According to the Federal Government Health website, common reactions to vaccination include:
- pain, redness and/or swelling where you received the needle
- mild fever
Serious reactions such as allergic reactions are extremely rare. They usually occur within 15 minutes of receiving a vaccine. After you receive your vaccine, you should wait this amount of time before you leave to ensure your safety in case a reaction occurs.
If the patient experiences any symptoms in the following weeks that is concerning to them, the government encourages the use of the COVID-19 vaccine side effect checker website via health direct: https://www.healthdirect.gov.au/covid-19-vaccine-side-effect-checker
These resources support a consistent national response, crucial to success for a national rollout.
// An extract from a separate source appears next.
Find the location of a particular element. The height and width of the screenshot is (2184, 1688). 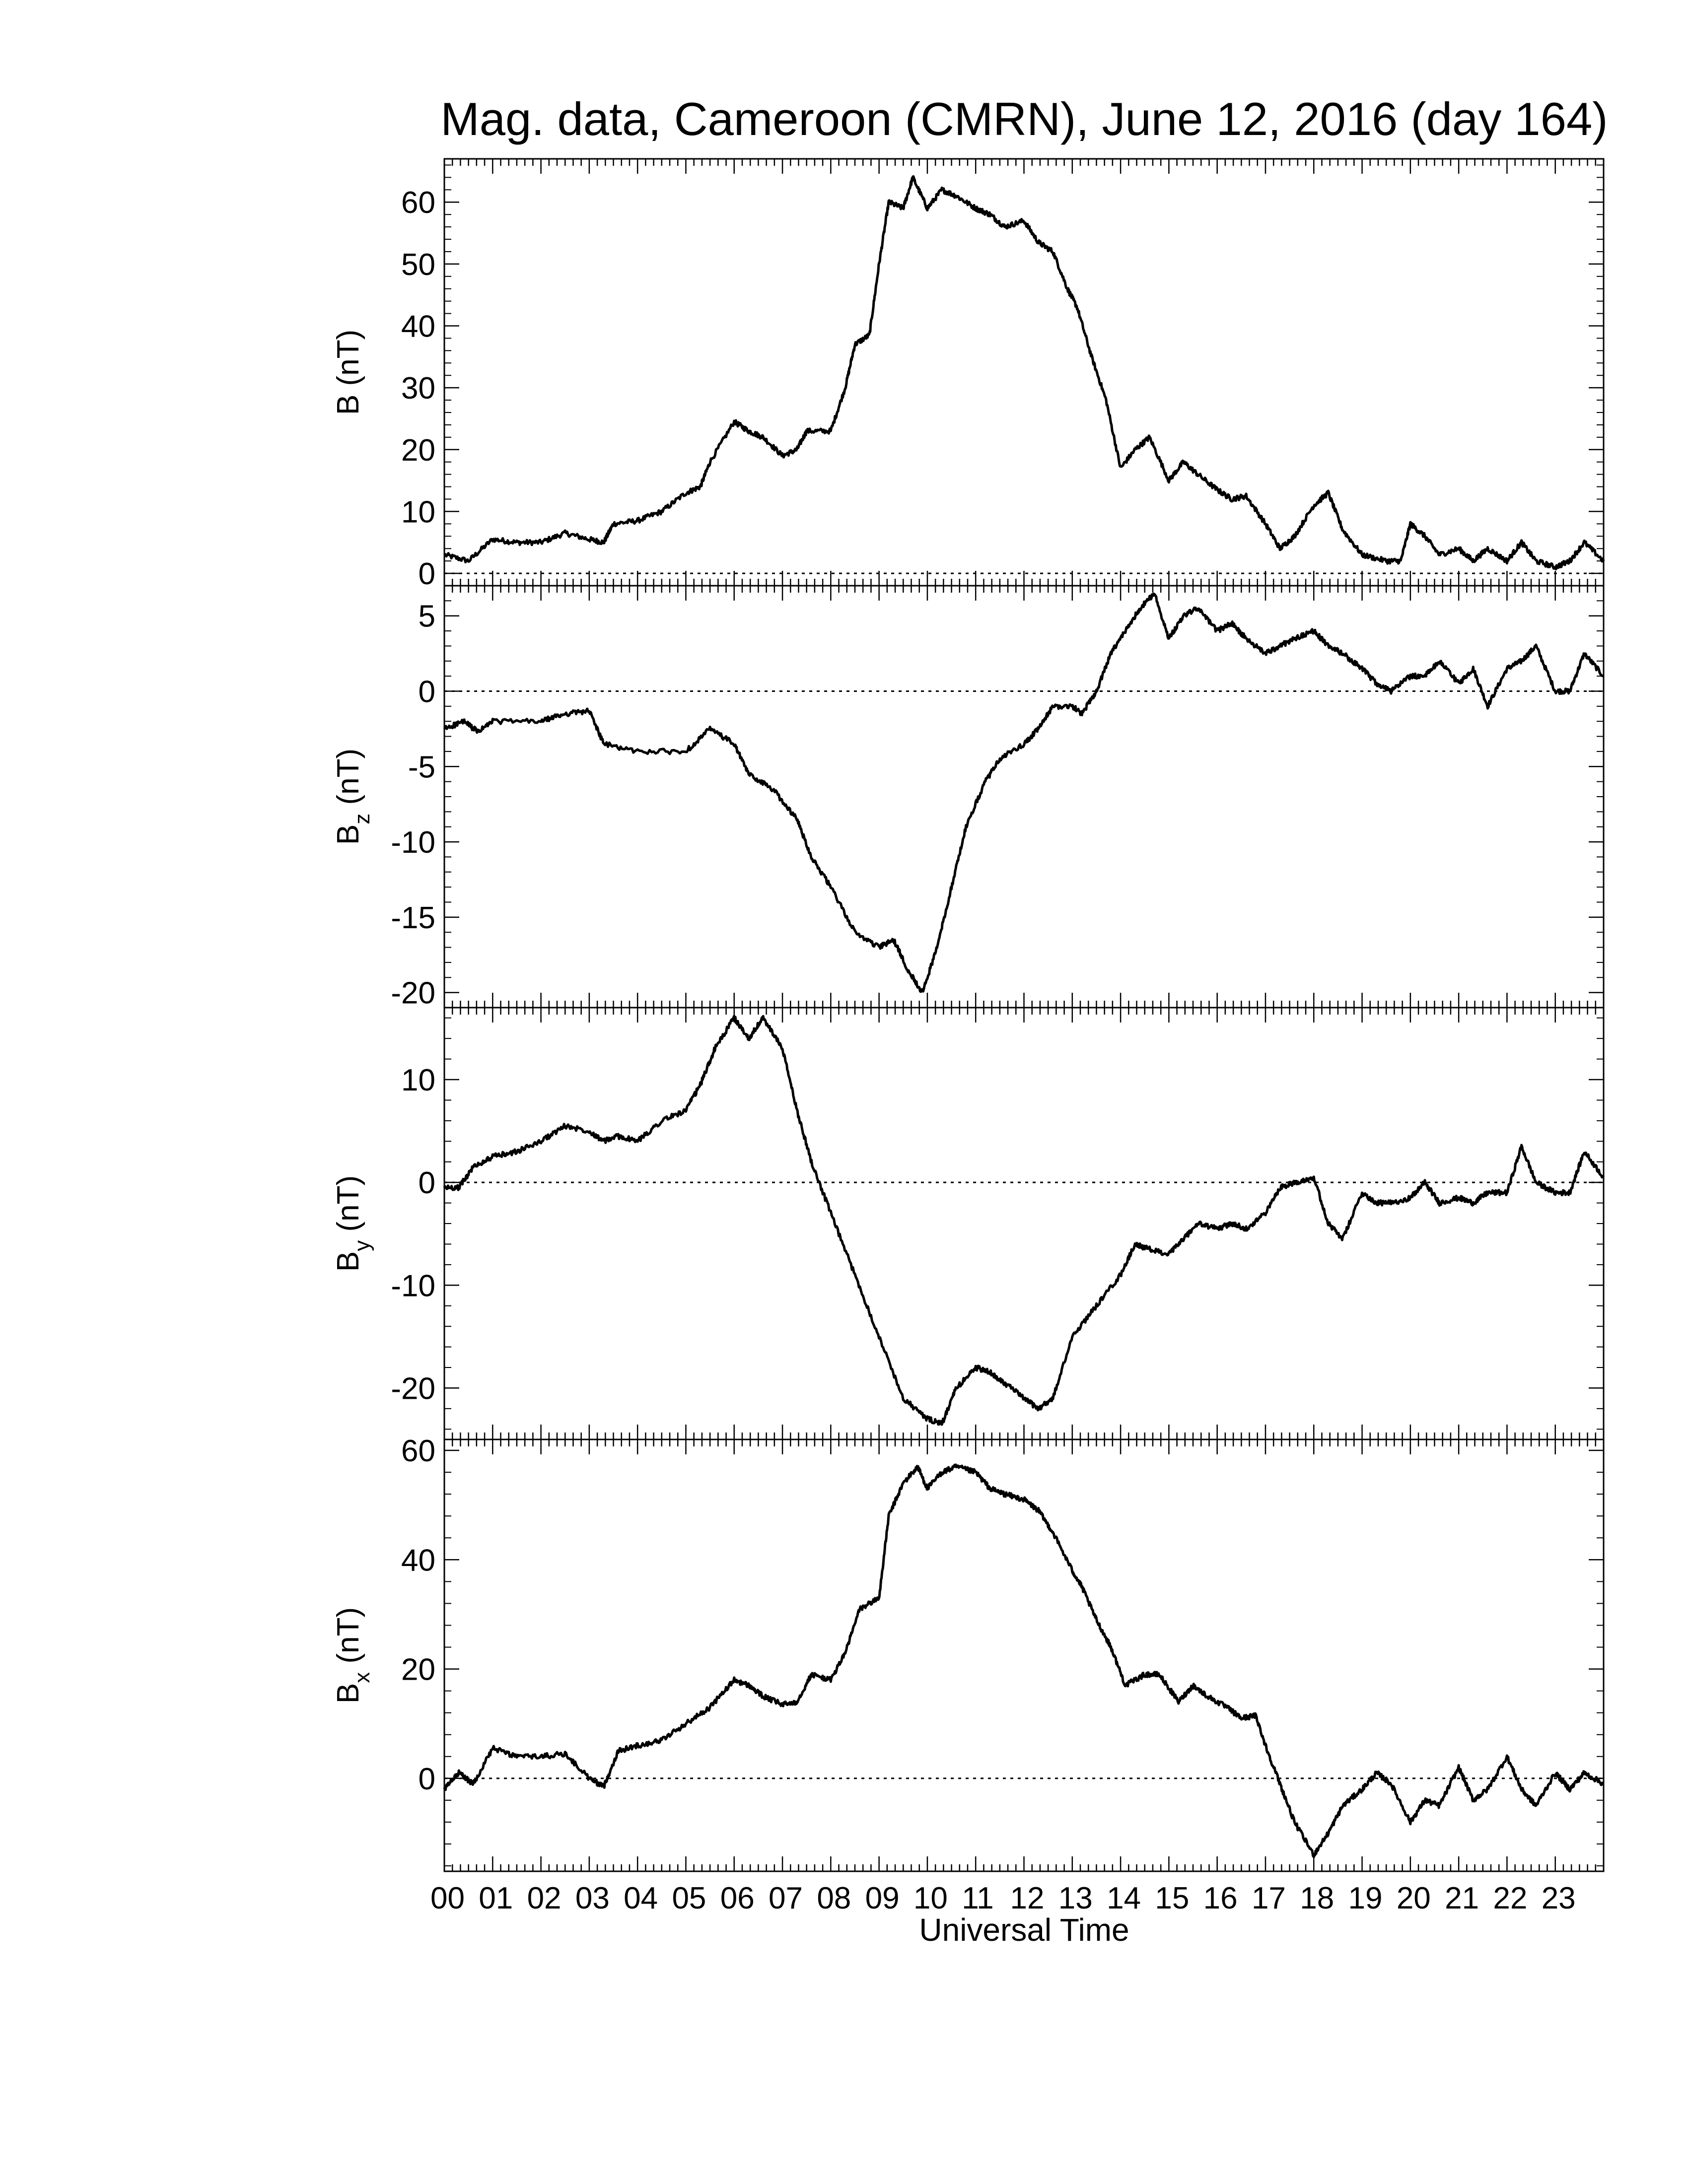

y-label-subscript: y is located at coordinates (362, 1246).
Telehealth platforms can also play a role in keeping patients connected to their healthcare provider during vaccination after-care. ‘Unprecedented’ has been used to describe many events in the last 12 months, and it is again apt in this new phase of our crisis response.
For the vaccination rollout to be effective the public should feel informed, supported and connected. Healthcare providers can use a telehealth platform for easy, convenient and secure follow-up-care for patients who would benefit from a follow up call. This peace of mind cannot be underestimated.
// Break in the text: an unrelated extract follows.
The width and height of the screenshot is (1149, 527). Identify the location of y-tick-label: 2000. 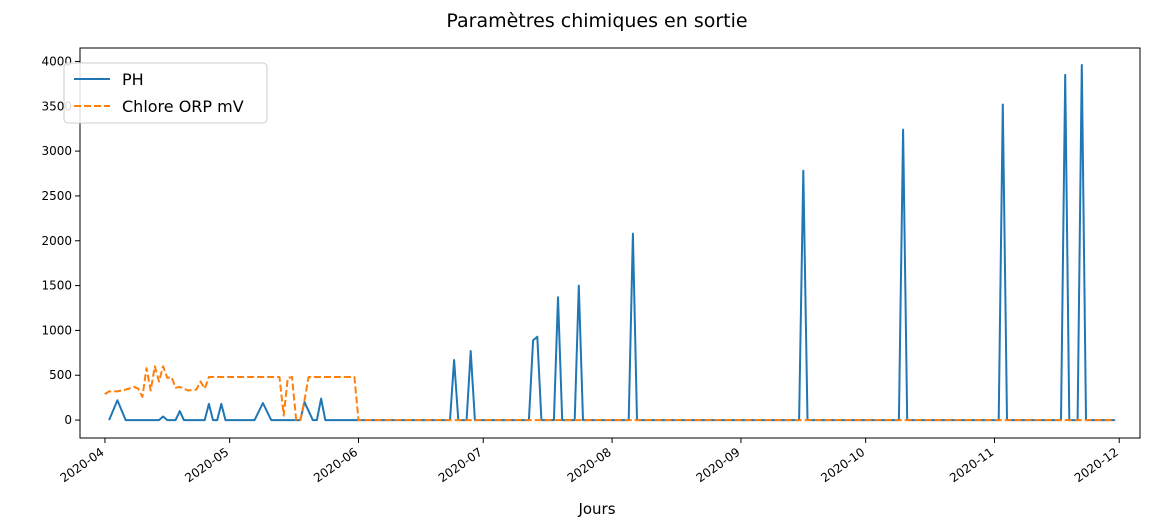
(56, 241).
Additionally, the Federal Government and World Health Organisation have been clear in their advice that the vaccine does not eliminate the need for covid-safe behaviour.
We must continue to:
- practise good hygiene
- practise physical distancing
- follow the limits for public gatherings
- understand how to isolate if you need to.
Choosing telehealth where possible for connecting with your healthcare provider, is a safe way to stop the spread, not just for COVID-19, but for many other common viruses.